→ **Supplied text**:
>>>

29. The surgical anchor system of claim 18, wherein the aperture is transverse to a major axis of the fixation member.

30. A method comprising:

inserting a surgical attachment element through an aperture defined by a receiving body, the receiving body including an elongated connecting member extending between a proximal end to a distal end, the aperture defined at the distal end of the elongated connecting member; and

moving a fixation member that includes an anchor body along the elongated connecting member so as to vary a distance between a distal end of the fixation member and the aperture of the receiving body.

31. The method of claim 30, wherein the fixation member is a fixation screw that includes exterior helical threading extending along at least a portion of an exterior surface of the anchor body.

32. The method of claim 30, wherein the fixation member is a fixation plug that includes exterior ribbing extending along at least a portion of an exterior surface of the anchor body.

<<<

→ **Exercise instructions**:
[A] In the surgical anchor claims, what purpose does claim 30 give for moving the fixation member along the elongated connecting member?
[B] Write the next portion of the surgical anchor claims, beginning after claim 32.

[Data drawn from a collection]
>>>

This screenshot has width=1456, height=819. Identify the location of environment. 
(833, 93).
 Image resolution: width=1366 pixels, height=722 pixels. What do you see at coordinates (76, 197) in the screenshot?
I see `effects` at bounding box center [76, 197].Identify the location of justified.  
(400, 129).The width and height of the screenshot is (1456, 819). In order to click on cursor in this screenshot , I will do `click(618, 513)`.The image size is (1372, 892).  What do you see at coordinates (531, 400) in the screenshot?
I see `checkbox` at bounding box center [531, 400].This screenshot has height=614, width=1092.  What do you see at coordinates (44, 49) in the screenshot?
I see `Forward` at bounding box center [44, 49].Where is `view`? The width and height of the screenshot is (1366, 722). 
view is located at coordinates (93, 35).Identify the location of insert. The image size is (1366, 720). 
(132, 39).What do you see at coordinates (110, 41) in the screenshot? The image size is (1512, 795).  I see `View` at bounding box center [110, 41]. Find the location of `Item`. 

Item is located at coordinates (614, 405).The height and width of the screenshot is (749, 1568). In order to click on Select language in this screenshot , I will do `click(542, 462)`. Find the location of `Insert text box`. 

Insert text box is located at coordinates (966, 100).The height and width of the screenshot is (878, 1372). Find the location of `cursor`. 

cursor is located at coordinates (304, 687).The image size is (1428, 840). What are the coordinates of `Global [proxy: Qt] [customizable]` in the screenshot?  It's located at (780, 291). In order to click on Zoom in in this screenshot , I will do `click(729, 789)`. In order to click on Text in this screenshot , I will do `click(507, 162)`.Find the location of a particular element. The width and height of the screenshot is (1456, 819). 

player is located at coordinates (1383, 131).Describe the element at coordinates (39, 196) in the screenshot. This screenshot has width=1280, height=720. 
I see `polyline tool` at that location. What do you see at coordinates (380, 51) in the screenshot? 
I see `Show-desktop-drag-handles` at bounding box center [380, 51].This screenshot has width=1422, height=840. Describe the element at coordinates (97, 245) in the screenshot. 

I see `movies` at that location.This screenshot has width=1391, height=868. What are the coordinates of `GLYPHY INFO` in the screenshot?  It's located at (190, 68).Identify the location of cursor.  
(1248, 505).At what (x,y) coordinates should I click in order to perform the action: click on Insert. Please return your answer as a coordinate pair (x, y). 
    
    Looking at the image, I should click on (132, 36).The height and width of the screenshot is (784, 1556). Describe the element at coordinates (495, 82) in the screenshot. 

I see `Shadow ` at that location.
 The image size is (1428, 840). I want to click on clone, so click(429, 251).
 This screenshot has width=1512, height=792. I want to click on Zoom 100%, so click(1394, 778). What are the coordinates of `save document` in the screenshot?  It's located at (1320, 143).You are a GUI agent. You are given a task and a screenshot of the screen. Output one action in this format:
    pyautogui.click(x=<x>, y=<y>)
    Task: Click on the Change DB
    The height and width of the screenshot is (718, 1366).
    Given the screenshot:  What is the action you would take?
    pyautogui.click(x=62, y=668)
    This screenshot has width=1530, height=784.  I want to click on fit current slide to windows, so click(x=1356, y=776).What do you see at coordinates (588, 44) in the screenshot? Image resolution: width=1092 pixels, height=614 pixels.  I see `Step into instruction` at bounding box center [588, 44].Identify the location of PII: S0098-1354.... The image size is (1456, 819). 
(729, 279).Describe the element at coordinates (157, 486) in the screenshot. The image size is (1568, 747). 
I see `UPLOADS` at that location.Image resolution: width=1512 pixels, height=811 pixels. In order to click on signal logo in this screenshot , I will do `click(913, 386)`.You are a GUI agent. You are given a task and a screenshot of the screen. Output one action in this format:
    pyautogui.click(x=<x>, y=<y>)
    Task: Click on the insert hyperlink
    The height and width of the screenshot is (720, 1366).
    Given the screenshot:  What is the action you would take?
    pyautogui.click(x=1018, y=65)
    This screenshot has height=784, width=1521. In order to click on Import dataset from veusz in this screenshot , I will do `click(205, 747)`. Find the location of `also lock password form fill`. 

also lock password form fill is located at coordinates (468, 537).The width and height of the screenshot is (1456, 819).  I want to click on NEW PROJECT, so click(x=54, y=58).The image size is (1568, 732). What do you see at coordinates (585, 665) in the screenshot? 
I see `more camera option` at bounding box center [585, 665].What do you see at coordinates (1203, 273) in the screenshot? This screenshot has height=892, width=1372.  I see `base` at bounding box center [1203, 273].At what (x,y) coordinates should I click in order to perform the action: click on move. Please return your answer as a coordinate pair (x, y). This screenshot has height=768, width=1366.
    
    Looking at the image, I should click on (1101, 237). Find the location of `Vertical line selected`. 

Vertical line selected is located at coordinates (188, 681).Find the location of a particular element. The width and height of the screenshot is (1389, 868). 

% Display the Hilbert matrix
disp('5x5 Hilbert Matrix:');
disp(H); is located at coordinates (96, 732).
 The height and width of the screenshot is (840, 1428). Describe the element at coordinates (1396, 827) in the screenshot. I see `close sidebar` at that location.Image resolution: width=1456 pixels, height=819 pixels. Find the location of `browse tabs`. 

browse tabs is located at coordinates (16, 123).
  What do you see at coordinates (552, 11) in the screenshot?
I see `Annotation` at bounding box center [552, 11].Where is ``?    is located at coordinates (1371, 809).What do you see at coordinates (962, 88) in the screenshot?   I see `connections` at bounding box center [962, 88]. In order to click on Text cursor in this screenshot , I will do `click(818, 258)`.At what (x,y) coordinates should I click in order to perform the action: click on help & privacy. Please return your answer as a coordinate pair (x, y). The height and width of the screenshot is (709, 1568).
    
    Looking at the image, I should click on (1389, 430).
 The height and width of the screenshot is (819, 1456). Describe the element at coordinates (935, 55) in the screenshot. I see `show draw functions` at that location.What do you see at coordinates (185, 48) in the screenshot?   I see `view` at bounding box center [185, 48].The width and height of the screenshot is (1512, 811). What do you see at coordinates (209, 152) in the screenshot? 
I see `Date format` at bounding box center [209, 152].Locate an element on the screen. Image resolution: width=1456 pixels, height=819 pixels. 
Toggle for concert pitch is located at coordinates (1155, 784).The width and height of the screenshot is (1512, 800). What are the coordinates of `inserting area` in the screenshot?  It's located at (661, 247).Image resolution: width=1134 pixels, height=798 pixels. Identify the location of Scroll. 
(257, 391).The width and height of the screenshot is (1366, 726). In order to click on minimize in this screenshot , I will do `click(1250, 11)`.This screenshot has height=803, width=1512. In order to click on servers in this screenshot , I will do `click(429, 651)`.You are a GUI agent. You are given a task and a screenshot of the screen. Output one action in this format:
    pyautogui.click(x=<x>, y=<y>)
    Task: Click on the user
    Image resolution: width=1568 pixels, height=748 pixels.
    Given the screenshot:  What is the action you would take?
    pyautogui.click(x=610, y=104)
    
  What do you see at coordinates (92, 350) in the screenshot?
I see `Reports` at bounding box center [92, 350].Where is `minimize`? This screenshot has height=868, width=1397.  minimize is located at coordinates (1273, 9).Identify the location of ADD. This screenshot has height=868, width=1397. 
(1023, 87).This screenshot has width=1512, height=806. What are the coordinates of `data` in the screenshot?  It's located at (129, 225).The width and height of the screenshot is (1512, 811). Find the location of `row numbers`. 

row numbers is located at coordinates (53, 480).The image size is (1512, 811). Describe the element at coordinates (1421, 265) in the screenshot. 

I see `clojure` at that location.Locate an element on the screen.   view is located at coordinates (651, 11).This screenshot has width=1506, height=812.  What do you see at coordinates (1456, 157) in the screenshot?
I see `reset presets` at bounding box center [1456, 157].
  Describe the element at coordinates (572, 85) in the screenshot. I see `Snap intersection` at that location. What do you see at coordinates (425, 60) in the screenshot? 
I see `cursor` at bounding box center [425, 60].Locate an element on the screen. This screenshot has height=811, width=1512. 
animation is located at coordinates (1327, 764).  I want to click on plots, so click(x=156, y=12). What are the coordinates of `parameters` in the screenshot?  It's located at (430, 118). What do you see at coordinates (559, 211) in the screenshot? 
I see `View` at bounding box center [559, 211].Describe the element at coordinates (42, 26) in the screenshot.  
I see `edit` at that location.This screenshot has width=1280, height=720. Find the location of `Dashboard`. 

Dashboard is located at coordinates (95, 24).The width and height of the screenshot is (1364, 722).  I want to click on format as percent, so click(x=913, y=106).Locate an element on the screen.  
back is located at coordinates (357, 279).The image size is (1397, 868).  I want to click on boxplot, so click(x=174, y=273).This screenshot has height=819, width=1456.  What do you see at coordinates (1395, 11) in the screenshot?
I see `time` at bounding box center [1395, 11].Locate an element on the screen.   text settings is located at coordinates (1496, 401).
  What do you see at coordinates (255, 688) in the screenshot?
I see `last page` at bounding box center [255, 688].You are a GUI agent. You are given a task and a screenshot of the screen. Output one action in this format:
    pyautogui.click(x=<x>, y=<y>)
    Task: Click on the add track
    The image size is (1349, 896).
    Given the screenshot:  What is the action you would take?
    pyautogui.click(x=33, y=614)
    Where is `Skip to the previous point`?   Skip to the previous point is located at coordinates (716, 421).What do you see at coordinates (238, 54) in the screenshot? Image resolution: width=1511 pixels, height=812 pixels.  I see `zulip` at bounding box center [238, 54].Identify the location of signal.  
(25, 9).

<<<

→ **Task results**:
[A] The fixation member is moved along the elongated connecting member to vary the distance between the distal end of the fixation member and the aperture of the receiving body.

[B]
33. The method of claim 30, further comprising connecting an anchor inserter that includes a shaft defining a lumen extending from a proximal end of the shaft to a distal end of the shaft, and a rod extending through the lumen defined by the shaft, wherein connecting the anchor inserter includes connecting the distal end of the shaft to the fixation member and connecting a distal end of the rod to the receiving body.

34. The method of claim 33, wherein the anchor inserter includes at least two connection prongs extending from the distal end of the shaft, and the anchor body of the fixation member defines a lumen extending from the proximal end through the distal end of the anchor body, the anchor body further defining at least two channels interposed between the lumen and an exterior surface of the anchor body, the at least two channels opening towards the proximal end of the anchor body, and wherein connecting the distal end of the shaft to the fixation member comprises inserting the at least two connection prongs of the shaft into the at least two channels of the fixation member.

35. The method of claim 33, wherein the anchor inserter includes a threaded connector on the distal end of the rod, the elongated connecting member of the receiving body includes a corresponding threaded connector, and wherein connecting the distal end of the rod to the elongated connecting member comprises screwing the threaded connector on the distal end of the rod into the elongated connecting member.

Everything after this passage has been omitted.